• _TASK ITEM_
Please give the entries again in full and exactly, without any picture.

• _DATASET CONTENT_

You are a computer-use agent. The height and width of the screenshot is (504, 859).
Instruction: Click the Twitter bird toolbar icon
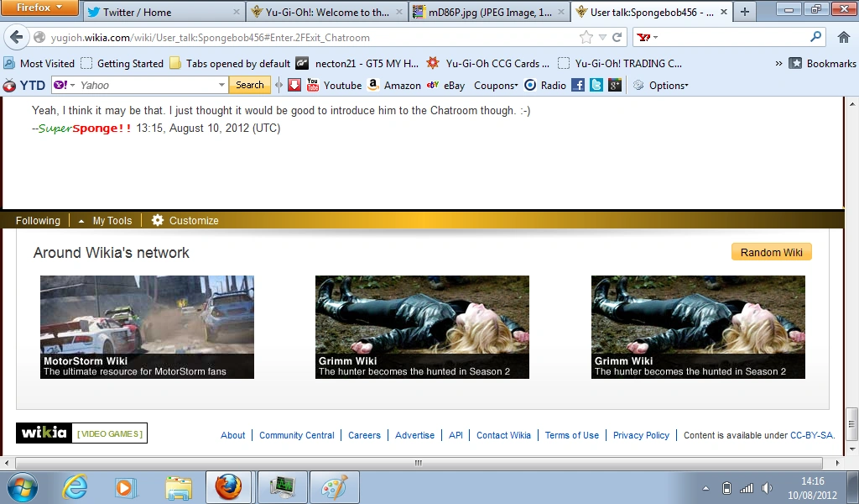tap(596, 85)
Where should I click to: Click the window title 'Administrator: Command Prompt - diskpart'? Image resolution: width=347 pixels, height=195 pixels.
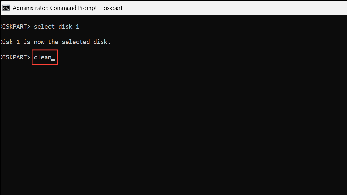tap(67, 8)
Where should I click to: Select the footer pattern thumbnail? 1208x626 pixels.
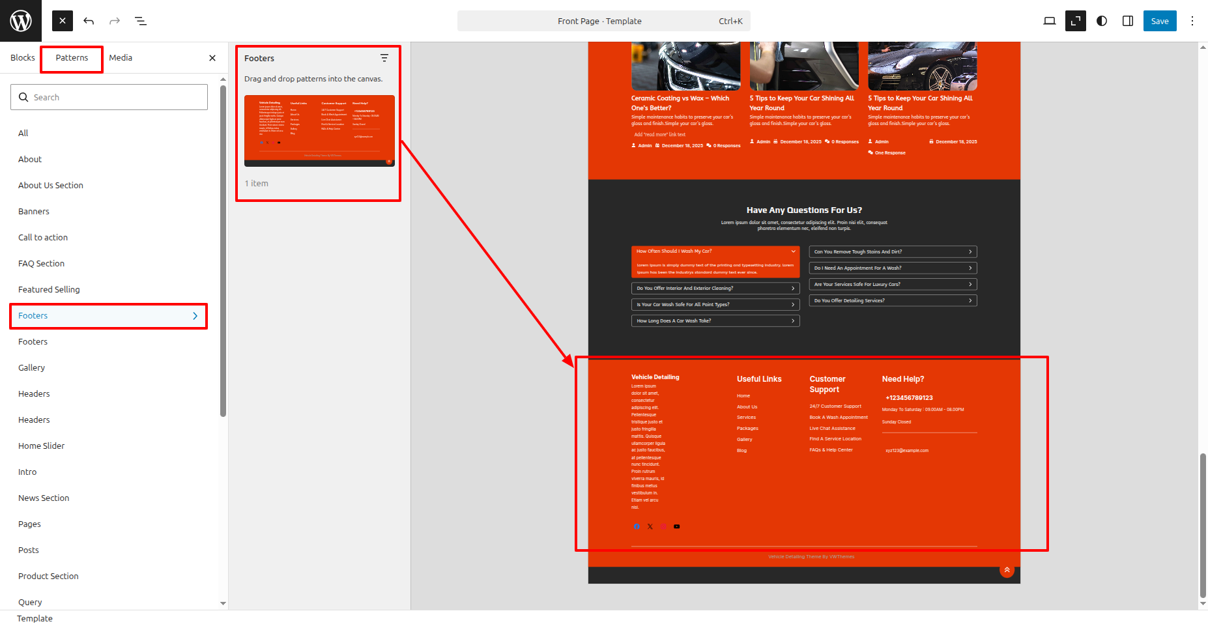pos(319,131)
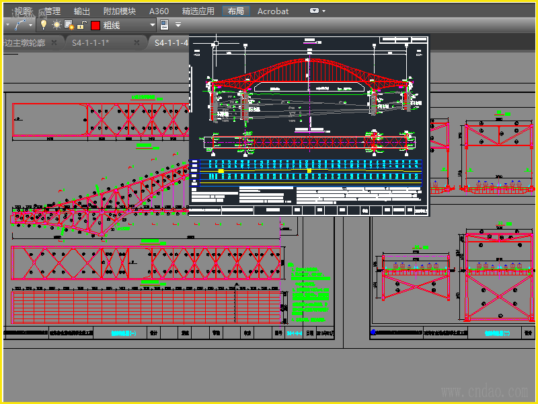Toggle the layer lock padlock icon
The width and height of the screenshot is (538, 404).
(x=81, y=25)
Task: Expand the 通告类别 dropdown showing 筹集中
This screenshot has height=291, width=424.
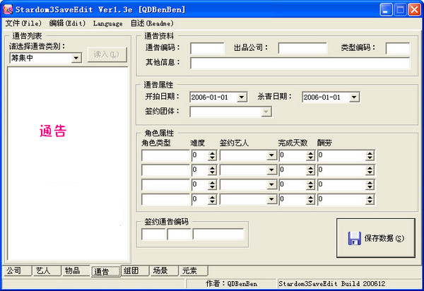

• _EXERCISE SOLUTION_
You are a computer-use agent. The height and width of the screenshot is (504, 859).
Instruction: Click the Twitter bird toolbar icon
tap(596, 85)
Where should I click to: Click the window title 'Administrator: Command Prompt - diskpart'? Image resolution: width=347 pixels, height=195 pixels.
tap(67, 8)
Where should I click to: Select the footer pattern thumbnail? 1208x626 pixels.
pos(319,131)
Toggle the layer lock padlock icon
The width and height of the screenshot is (538, 404).
(x=81, y=25)
Task: Expand the 通告类别 dropdown showing 筹集中
This screenshot has height=291, width=424.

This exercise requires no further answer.